**Request A:** In the passage on resource ordering, which resource may a process request after it first requests resources 9 and 10 and then releases both?

- - -

With this rule, the resource allocation graph can never have cycles. Let us see why this is true for the case of two processes, in Fig. 3-11(b). We can get a deadlock only if A requests resource j and B requests resource i. Assuming i and j are distinct resources, they will have different numbers. If i > j, then A is not allowed to request j because that is lower than what it already has. If i < j, then B is not allowed to request i because that is lower than what it already has. Either way, deadlock is impossible.
With multiple processes, the same logic holds. At every instant, one of the assigned resources will be highest. The process holding that resource will never ask for a resource already assigned. It will either finish, or at worst, request even higher numbered resources, all of which are available. Eventually, it will finish and free its resources. At this point, some other process will hold the highest resource and can also finish. In short, there exists a scenario in which all processes finish, so no deadlock is present.
A minor variation of this algorithm is to drop the requirement that resources be acquired in strictly increasing sequence and merely insist that no process request a resource lower than what it is already holding. If a process initially requests 9 and 10, and then releases both of them, it is effectively starting all over, so there is no reason to prohibit it from now requesting resource 1.

- - -

**Request B:** Rewrite the listing from the line containing "You are a computer-use agent." through the end of the listing, replacing "icon" with "symbol" and leaving everything else unchanged. Omit the pictures from your answer.

[Stored dataset items]

- - -

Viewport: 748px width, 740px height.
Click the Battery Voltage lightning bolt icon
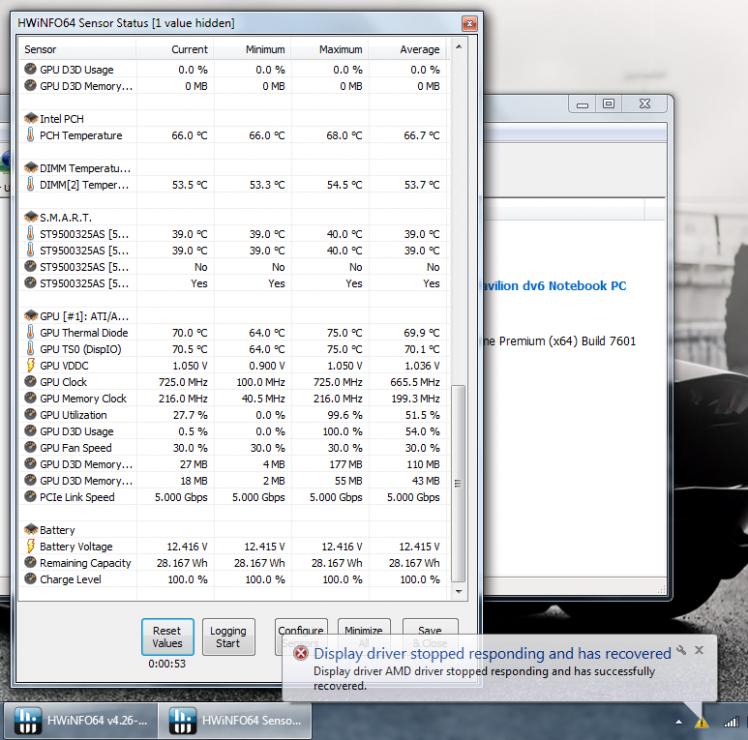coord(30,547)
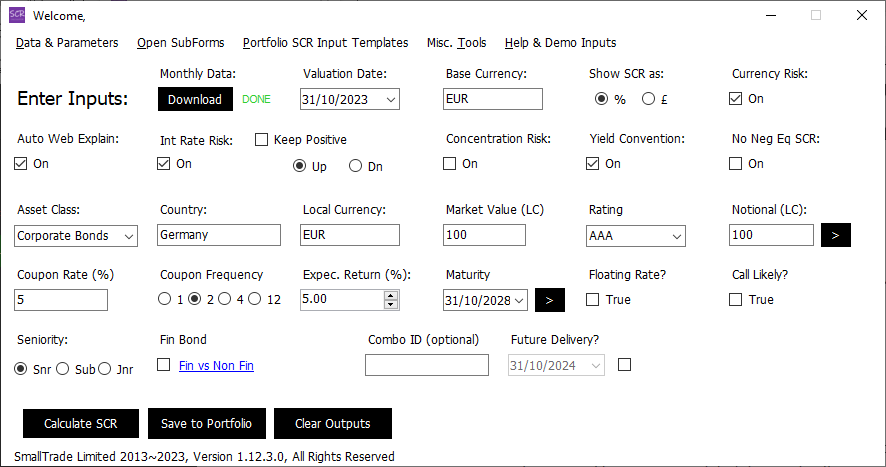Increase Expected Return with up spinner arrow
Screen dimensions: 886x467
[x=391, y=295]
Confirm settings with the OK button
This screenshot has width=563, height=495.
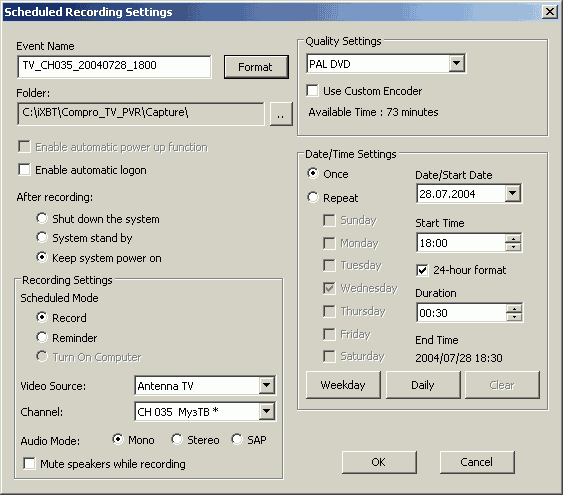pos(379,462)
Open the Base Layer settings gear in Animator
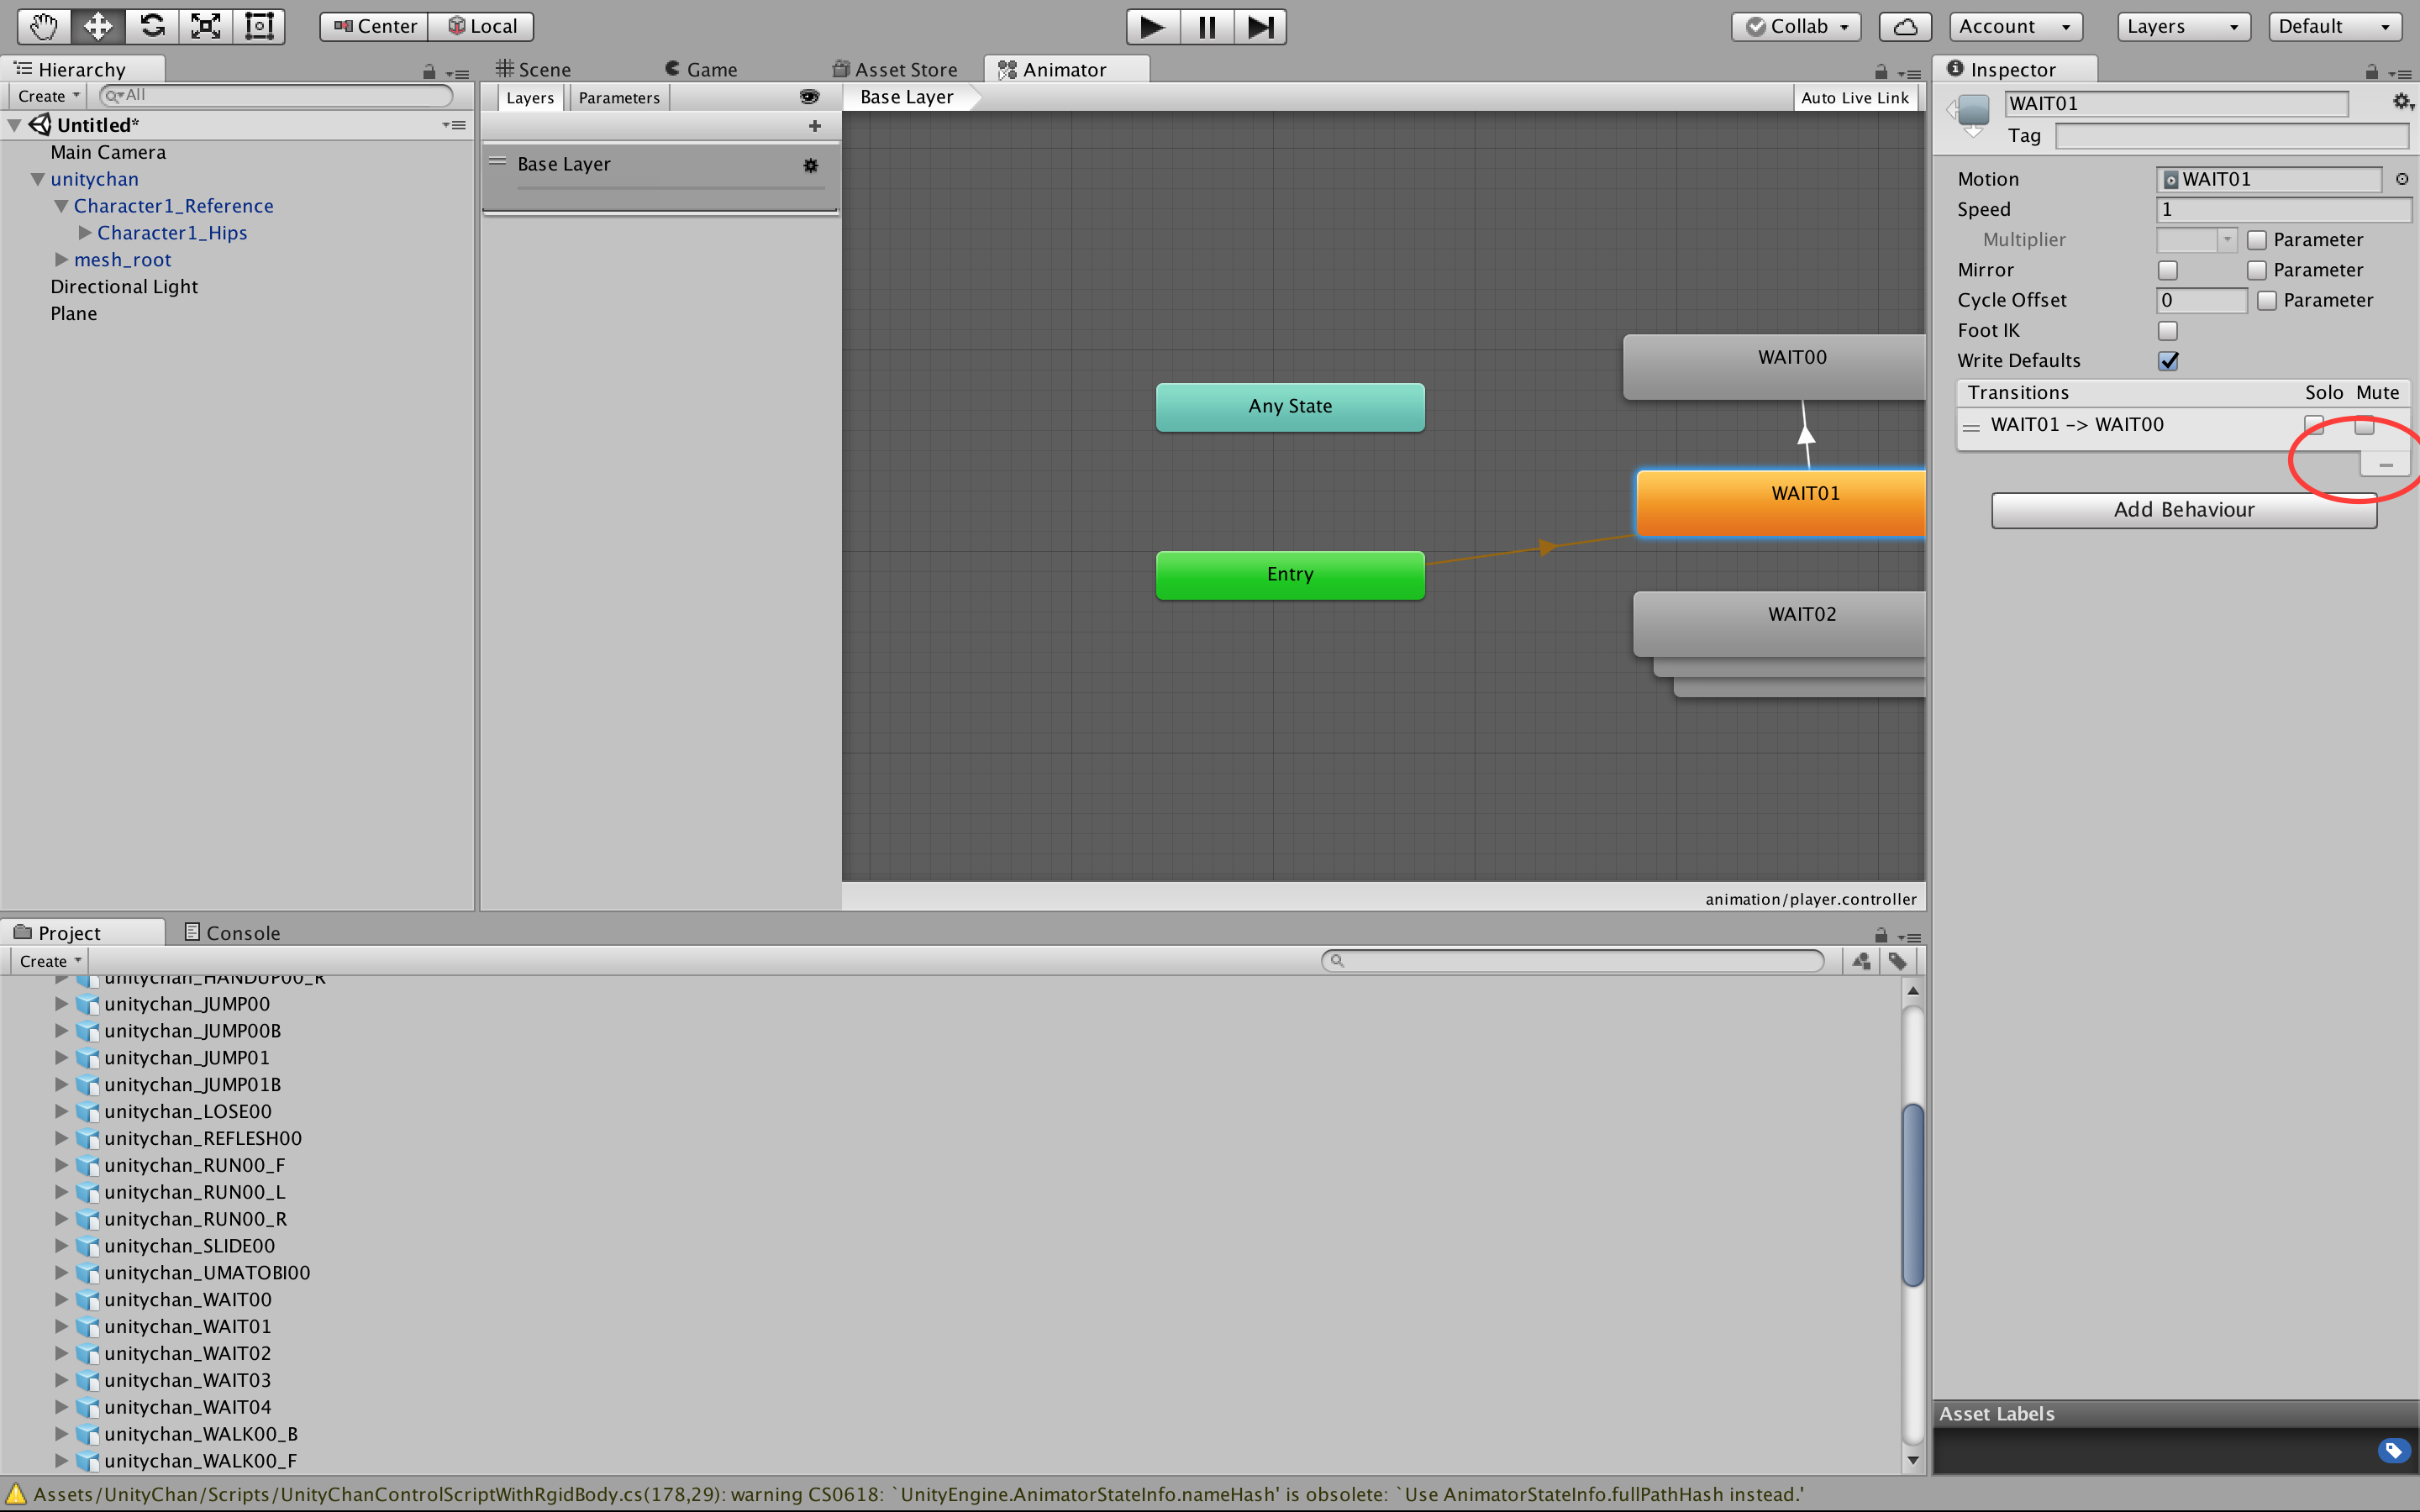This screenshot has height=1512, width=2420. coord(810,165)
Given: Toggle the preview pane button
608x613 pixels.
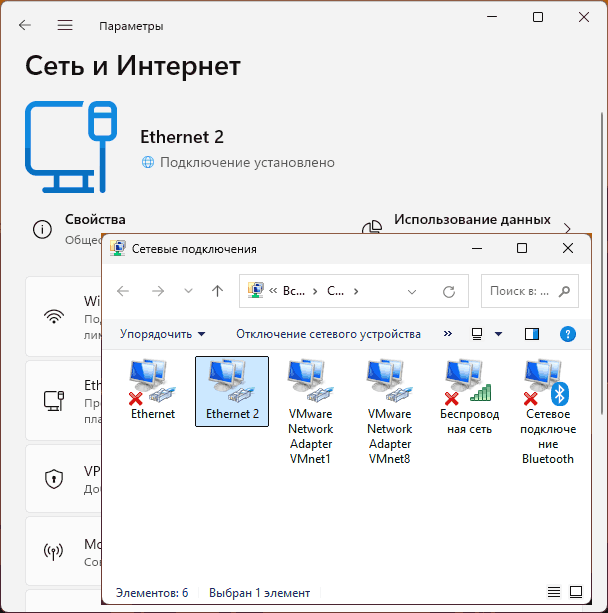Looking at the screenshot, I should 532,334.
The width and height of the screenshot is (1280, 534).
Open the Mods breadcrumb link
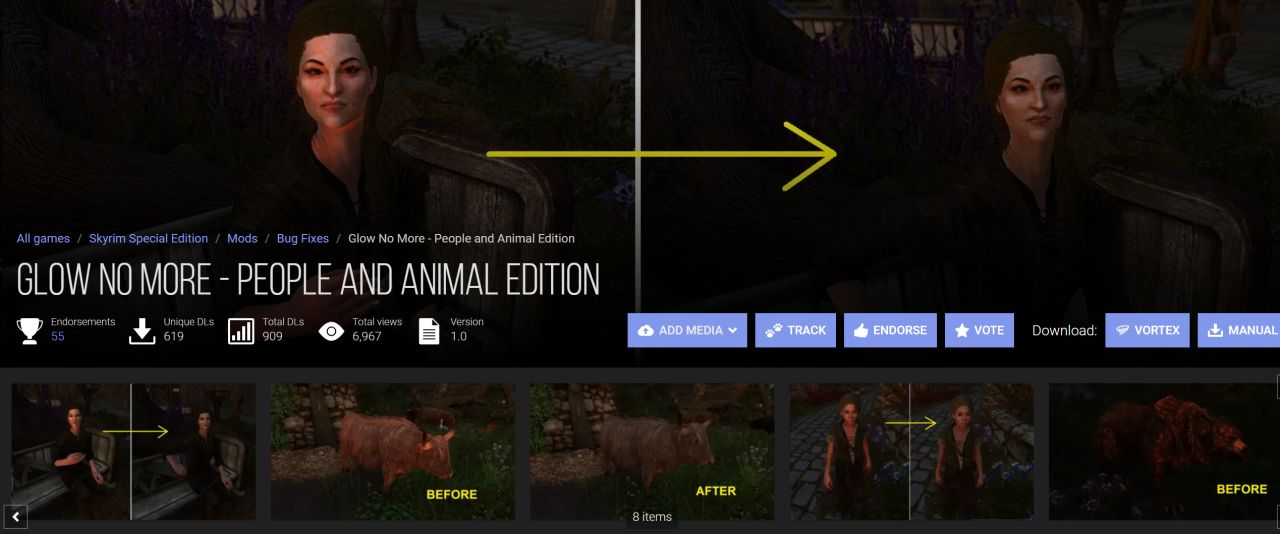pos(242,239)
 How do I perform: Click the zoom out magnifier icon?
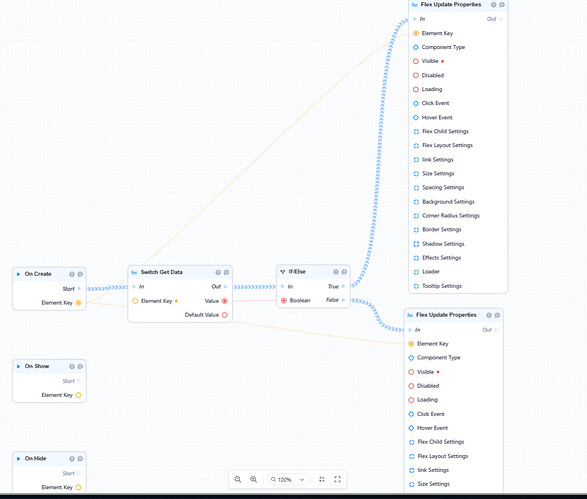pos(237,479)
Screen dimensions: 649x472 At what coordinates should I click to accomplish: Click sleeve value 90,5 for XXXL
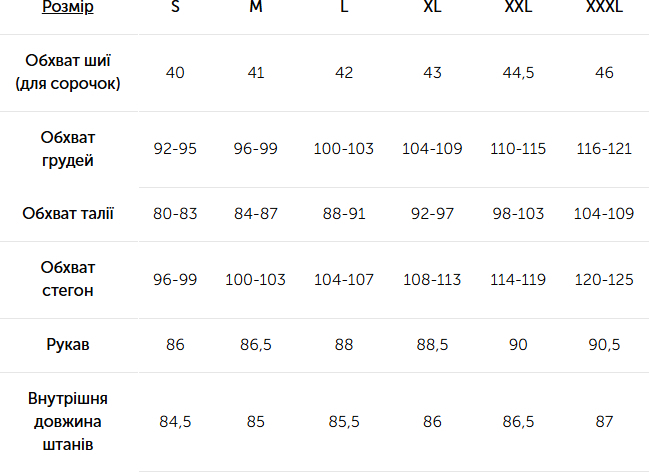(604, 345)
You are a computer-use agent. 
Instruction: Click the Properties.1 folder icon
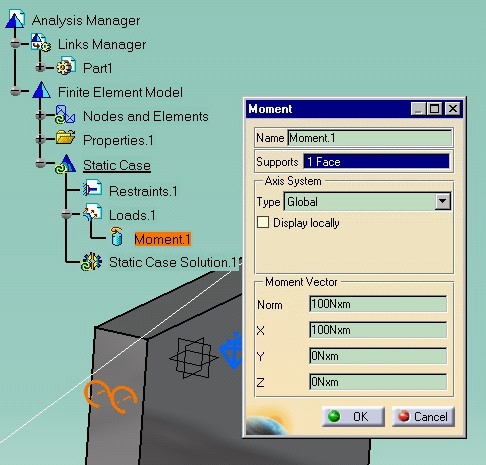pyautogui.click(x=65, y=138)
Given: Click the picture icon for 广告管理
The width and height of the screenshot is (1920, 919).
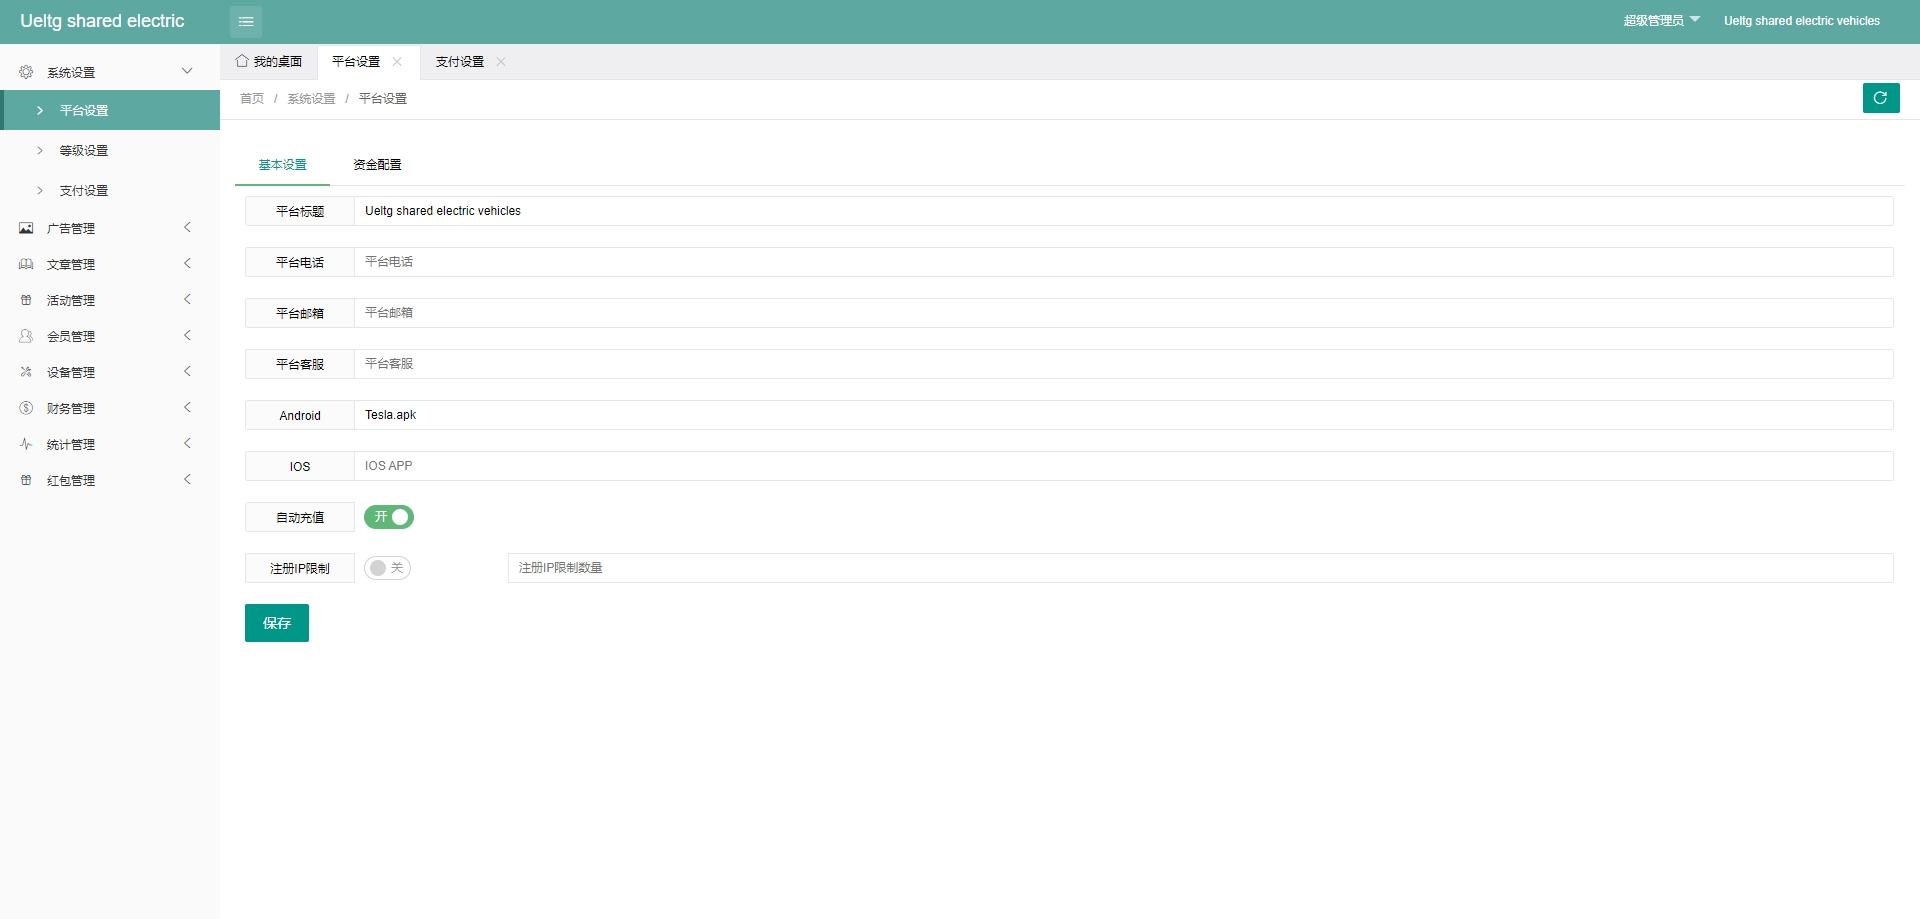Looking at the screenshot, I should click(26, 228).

- - -

**Full response A:** It may request resource 1.

**Full response B:**
You are a computer-use agent. 
Instruction: Click the Properties.1 folder symbol
pyautogui.click(x=65, y=138)
Given: Click the picture symbol for 广告管理
The width and height of the screenshot is (1920, 919).
Looking at the screenshot, I should click(26, 228).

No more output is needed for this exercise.